ESMO (European Society for Medical Oncology) guidelines
I have attached the ABC4 guidelines which are worth a perusal as they feature current recommendations for all types of advanced breast cancer. Unfortunately, chemotherapy remains the only option for metastatic Triple Negative Breast Cancer. Disappointingly immunotherapy with checkpoint inhibitors is currently not recommended outside of clinical trials. This is mostly due to the fact that the side effects and long term side effects are not known at present due to it being such a novel form of therapy thus there is not enough clinical data to recommend it. Likewise, Anti-Androgen receptors are also currently not recommended. See italics.
“The AR is a potential target in advanced II/D 85% TNBC. There are, however, no standar-
dised methods to assay AR. Limited data suggest a low level of efficacy for AR antagonist agents such as bicalutamide and enzalutamide. At this time, these agents should not be used in routine clinical practice. More definitive trials are needed, and research efforts must continue to optimise and standardise the determination of AR.”
My overall impression of the conference was that there are many healthcare professionals seeking to improve the current state of advanced breast cancer.
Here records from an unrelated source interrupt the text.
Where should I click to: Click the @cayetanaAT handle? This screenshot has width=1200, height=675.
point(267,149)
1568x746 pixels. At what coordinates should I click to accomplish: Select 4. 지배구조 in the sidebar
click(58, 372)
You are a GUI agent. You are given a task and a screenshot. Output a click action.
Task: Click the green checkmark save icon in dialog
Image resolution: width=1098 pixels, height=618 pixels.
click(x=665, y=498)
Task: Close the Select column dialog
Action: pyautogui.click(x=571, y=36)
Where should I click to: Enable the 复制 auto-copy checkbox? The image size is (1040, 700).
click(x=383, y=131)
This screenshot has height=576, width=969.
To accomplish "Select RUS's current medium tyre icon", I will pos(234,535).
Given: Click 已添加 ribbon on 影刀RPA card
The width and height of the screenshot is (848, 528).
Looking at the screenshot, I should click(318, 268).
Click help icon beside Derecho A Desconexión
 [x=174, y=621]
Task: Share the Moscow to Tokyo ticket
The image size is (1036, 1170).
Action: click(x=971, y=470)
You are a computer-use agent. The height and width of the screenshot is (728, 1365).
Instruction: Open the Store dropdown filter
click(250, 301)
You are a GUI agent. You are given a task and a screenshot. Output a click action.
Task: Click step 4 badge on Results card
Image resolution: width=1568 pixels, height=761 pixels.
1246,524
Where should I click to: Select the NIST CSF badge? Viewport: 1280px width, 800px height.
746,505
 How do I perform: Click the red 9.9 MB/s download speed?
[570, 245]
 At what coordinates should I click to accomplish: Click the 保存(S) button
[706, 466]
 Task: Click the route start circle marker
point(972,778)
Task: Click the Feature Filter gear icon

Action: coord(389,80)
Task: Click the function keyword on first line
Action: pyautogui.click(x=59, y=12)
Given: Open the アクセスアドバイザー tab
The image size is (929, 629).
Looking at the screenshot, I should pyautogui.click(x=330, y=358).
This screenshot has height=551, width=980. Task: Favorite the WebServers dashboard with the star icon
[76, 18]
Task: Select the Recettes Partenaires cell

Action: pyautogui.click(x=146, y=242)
While studies are showing results with large groups of people there still appears to be a large cloak of uncertainty with regard to how well a treatment will work for the individual. I found it heartening to see that there appears to be a willingness to work with patients and advocates in order to improve the quality of life and experiences of patients using the services. Finally, it may have been more beneficial not to segregate the patients and healthcare professionals for some of the presentations but that was acknowledged on the day and is something they will review for future conferences.
Future Irish Dates
Marie Keating Metastatic Breast Cancer Seminar 12th October 2018 Venue Dublin.
Cancer Week Ireland is commencing from Monday 24th September to Sunday 30th September. It is a national initiative to get people talking about cancer and how we can prevent it, spot it, treat it, and survive and thrive afterwards.